Обветренное, крупное, заметное покатым морщинистым лбом лицо полковника медленно отпускало выражение недовольства, нечто похожее на улыбку слабо тронуло его губы, и он проговорил с грустным весельем:

– Оторванная ветка! Ска-жи-те! Философ, пороть тебя некому!

Лежа на спине, Ермаков по-прежнему задумчиво глядел в холодноватую синеву неба, и Гуляев подумал, что этому молодому здоровому офицеру мало дела до его слов, до откровенного беспокойства, не предусмотренного никаким уставом, – они знали друг друга со Сталинграда. Был полковник одинок, вдов, бездетен, и он точно бы видел в Ермакове свою молодость и многое прощал ему, как это иногда бывает у немало поживших на свете и не совсем счастливых одиноких людей.

Долго лежали молча. Пустой, перепутанный паутиной садик был насквозь пронизан золотистым солнцем. В теплом воздухе планировали листья, бесшумно стукаясь о ветви, цепляясь за паутину на яблонях. В тишину долетало отдаленное гудение танков из леса, тонкое шипение маневрового паровозика на путях, отзвуки жизни.

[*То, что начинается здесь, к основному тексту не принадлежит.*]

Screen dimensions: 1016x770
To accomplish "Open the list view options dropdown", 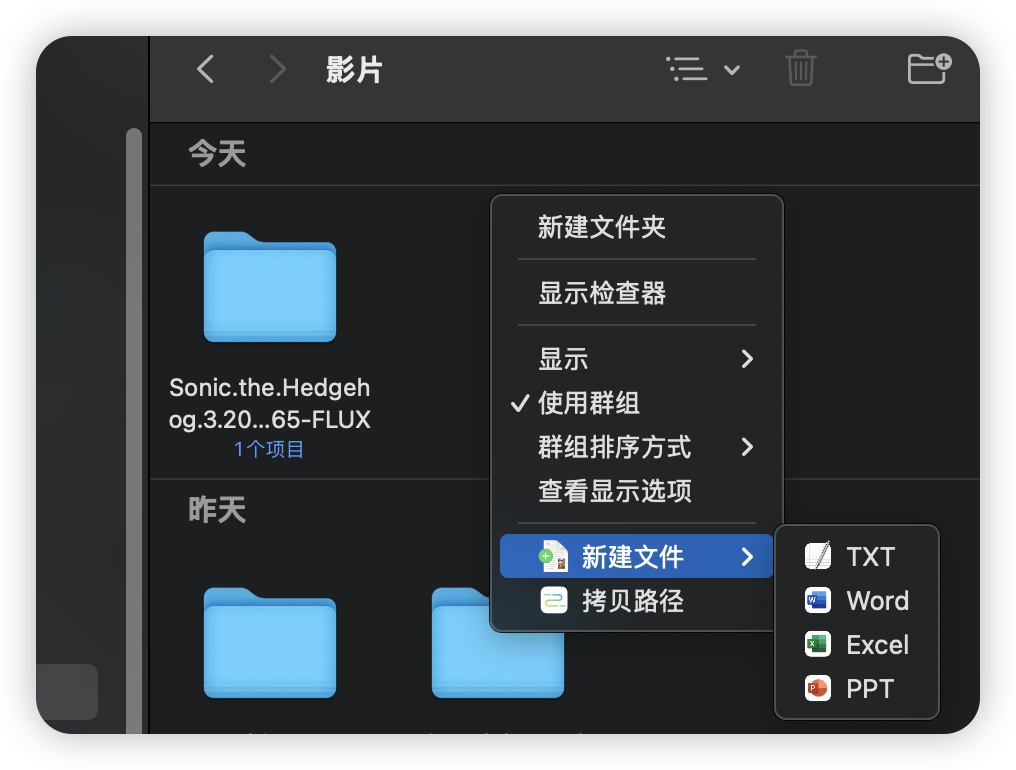I will tap(703, 69).
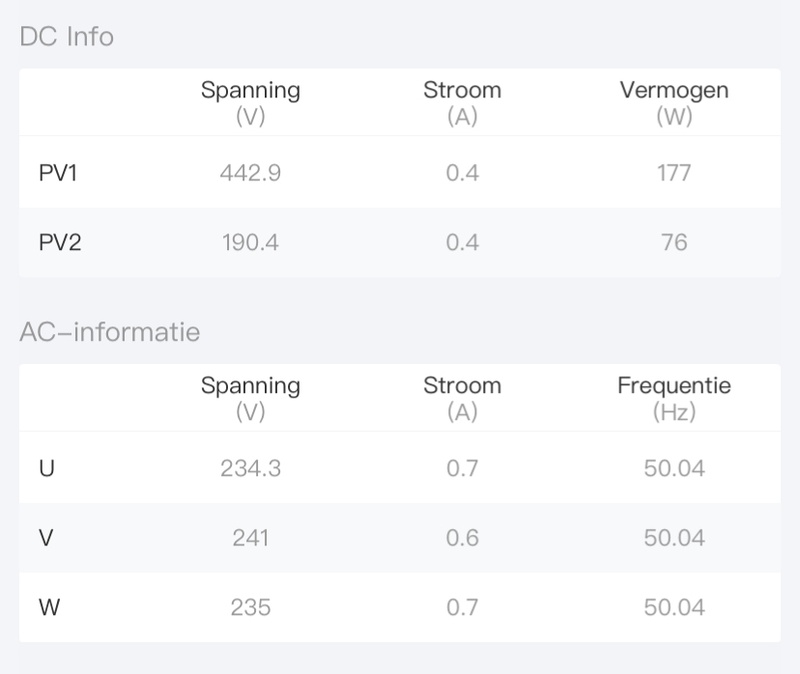Select the PV2 row label
Screen dimensions: 800x674
tap(60, 242)
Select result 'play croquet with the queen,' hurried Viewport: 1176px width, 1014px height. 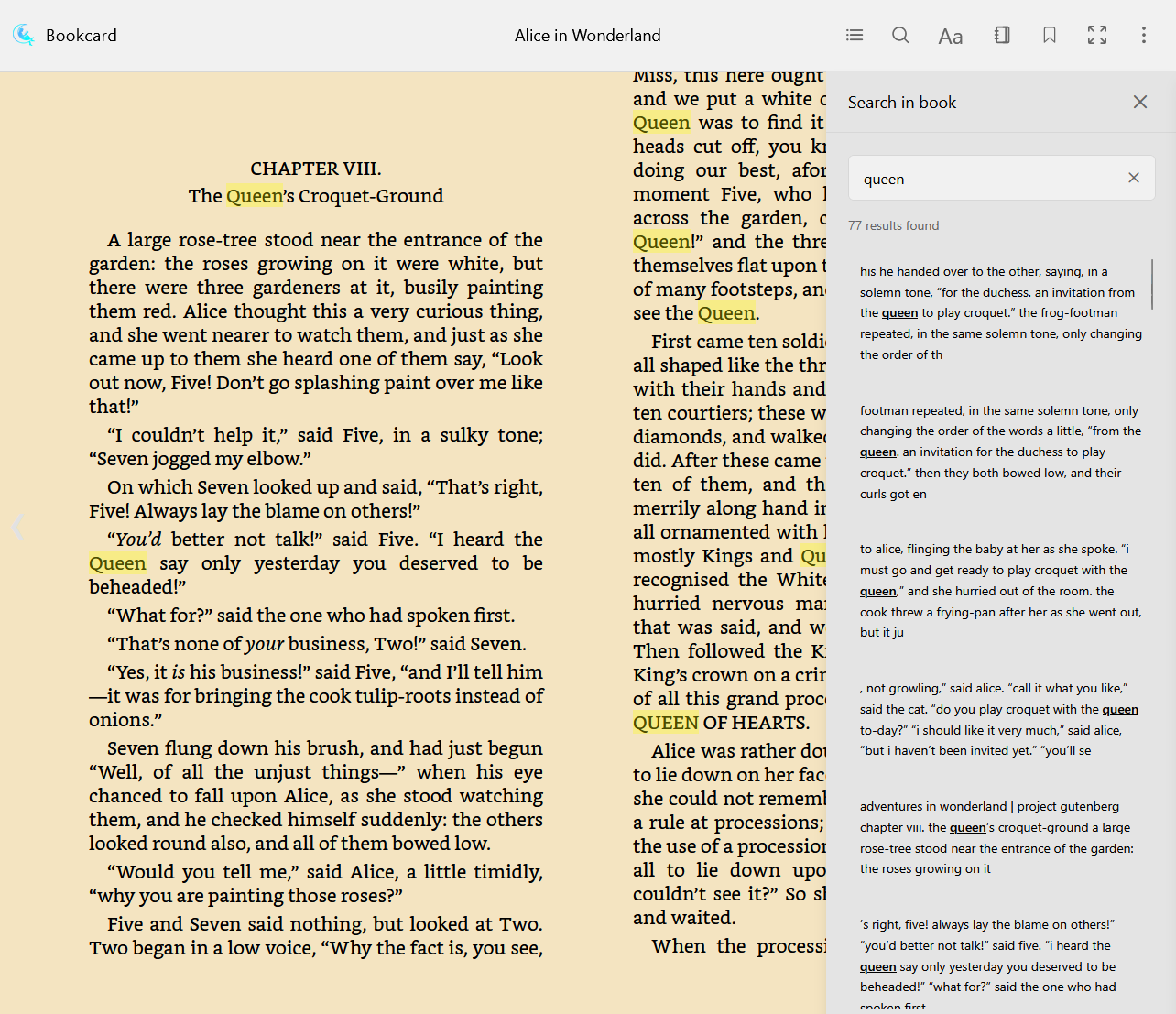click(1000, 590)
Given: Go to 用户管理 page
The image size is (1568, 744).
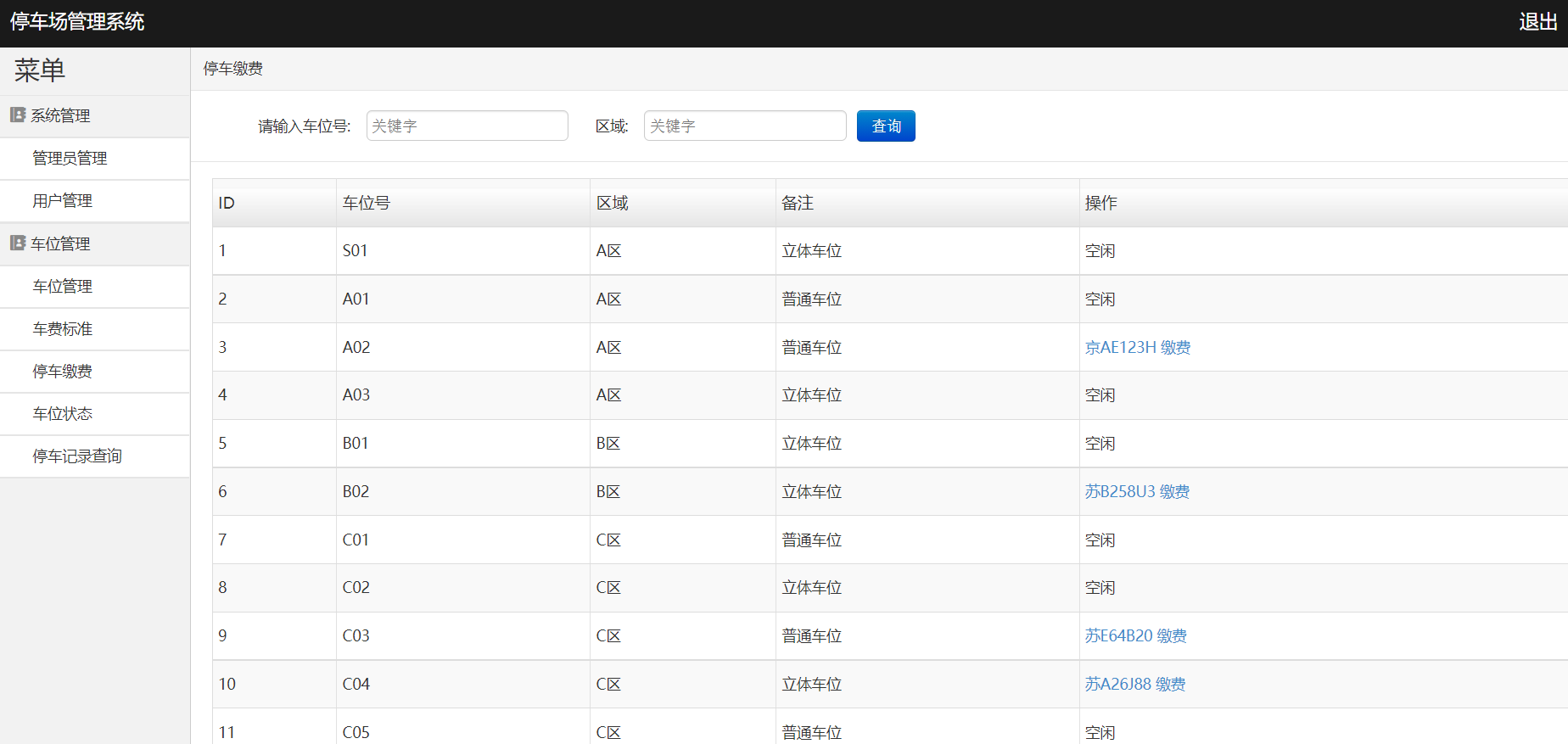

Сухой лист упал полковнику на плечо. Он медлительно смял его в кулаке, скосил глаза на Ермакова.

– Прорывать оборону будем. Крепкий орешек на правом берегу. Что замолчал?

– Так, думаю. И сам не знаю о чем, – сказал Ермаков. Со стороны вокзала, приближаясь, послышались голоса, показавшиеся странными здесь, – женские голоса, звучные и будто стеклянные в тихом воздухе полуоблетевшего сада. Полковник Гуляев, неловко повернув обожженную шею, крякнул от боли, недоуменно оглядываясь, спросил:

– Это что же такое?

По тропе, левее вокзала, через сад двигались две женщины, несли огромный сундук, переплетенный веревками. Одна, молодая, босоногая, в выцветшей блузке, небрежно заправленной в юбку, шла изогнувшись, напрягая крепкие икры, другая, постарше, была в мужской телогрейке, в сапогах, смуглое лицо измождено, волосы растрепались, и солнце, бившее сзади, просвечивало их.